*** Records to process ***

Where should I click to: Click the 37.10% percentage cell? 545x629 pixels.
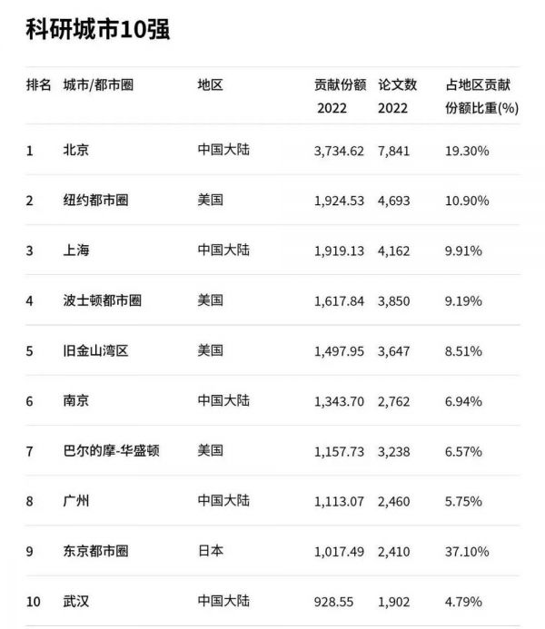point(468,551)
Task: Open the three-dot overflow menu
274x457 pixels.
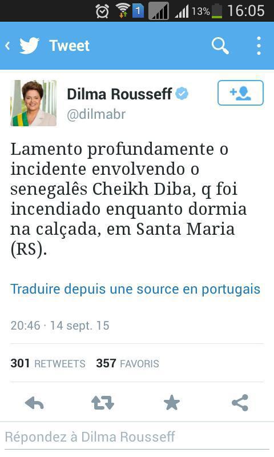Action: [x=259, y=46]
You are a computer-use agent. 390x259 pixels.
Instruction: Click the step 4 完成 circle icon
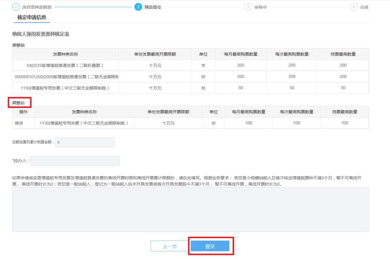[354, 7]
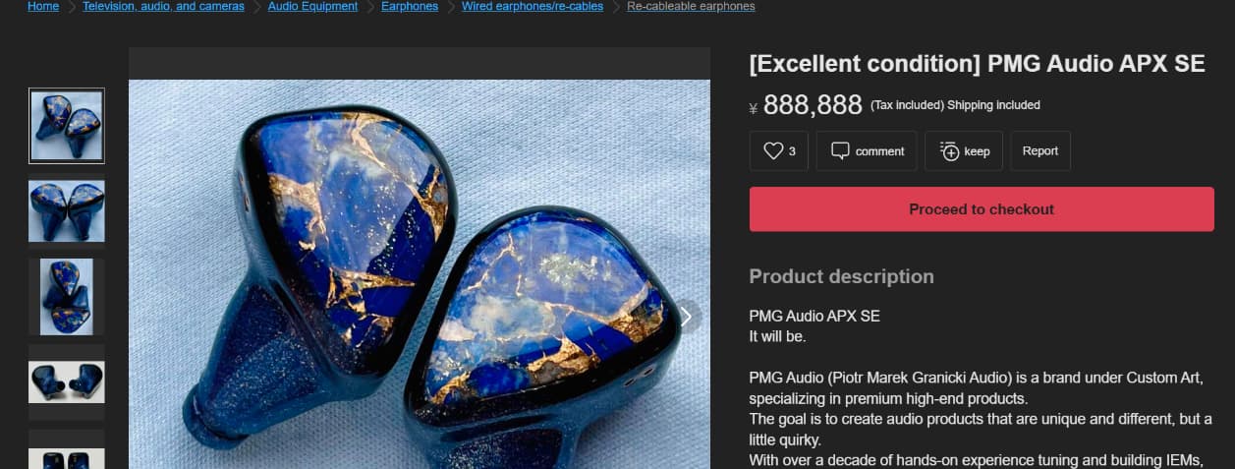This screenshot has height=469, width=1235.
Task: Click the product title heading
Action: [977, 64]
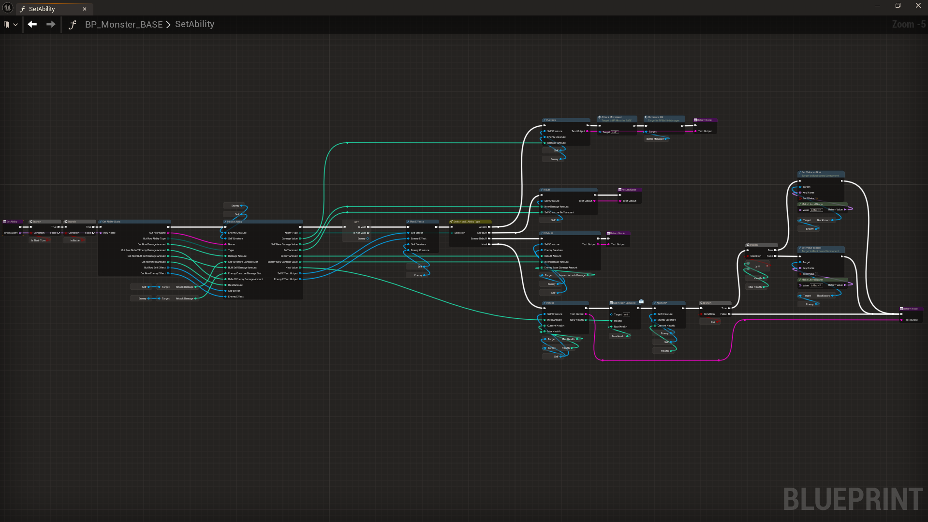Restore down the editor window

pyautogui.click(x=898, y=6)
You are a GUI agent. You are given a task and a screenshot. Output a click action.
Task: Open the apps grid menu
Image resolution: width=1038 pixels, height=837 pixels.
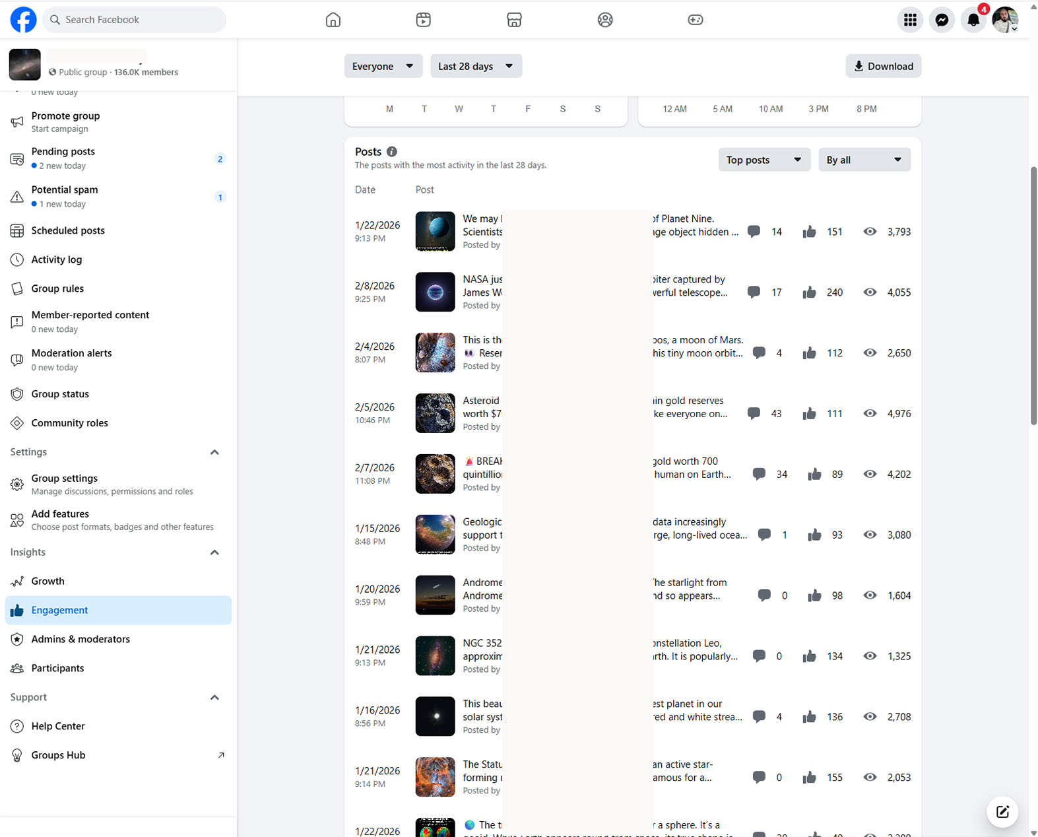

*** End of Records to process ***

▶ Exercise description: Show each line of the data that contains the string "Open".

▶ Result below:
Task: Open the three-dot overflow menu
Task: Open the apps grid menu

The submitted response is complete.